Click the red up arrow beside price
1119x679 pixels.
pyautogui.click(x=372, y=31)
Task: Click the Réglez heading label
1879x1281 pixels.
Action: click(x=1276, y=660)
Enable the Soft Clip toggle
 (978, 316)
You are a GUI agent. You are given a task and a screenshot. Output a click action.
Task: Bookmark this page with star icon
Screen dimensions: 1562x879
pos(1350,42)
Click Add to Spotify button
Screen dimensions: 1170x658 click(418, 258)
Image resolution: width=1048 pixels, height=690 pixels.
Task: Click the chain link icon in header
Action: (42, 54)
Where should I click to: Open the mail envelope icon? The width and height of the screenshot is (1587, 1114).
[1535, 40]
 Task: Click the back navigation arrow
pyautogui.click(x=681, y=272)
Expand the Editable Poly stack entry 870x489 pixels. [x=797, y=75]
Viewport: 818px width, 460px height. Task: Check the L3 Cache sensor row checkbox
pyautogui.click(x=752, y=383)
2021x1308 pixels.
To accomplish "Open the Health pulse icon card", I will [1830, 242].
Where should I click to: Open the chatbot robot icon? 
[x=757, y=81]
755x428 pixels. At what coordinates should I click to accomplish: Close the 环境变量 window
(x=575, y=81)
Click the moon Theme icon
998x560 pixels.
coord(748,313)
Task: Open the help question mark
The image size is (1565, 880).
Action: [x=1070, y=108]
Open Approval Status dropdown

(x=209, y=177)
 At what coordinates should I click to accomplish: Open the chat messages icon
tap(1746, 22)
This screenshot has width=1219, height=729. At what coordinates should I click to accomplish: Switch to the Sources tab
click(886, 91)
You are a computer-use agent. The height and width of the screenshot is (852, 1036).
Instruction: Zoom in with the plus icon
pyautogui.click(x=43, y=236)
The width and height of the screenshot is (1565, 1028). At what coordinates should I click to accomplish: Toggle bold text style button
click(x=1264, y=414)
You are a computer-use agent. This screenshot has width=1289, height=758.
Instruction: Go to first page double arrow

--- --- ---

§ Activity:
Only the number is wanted: how many lines in the entries above contain the string "agent"?

§ Solved problem:
3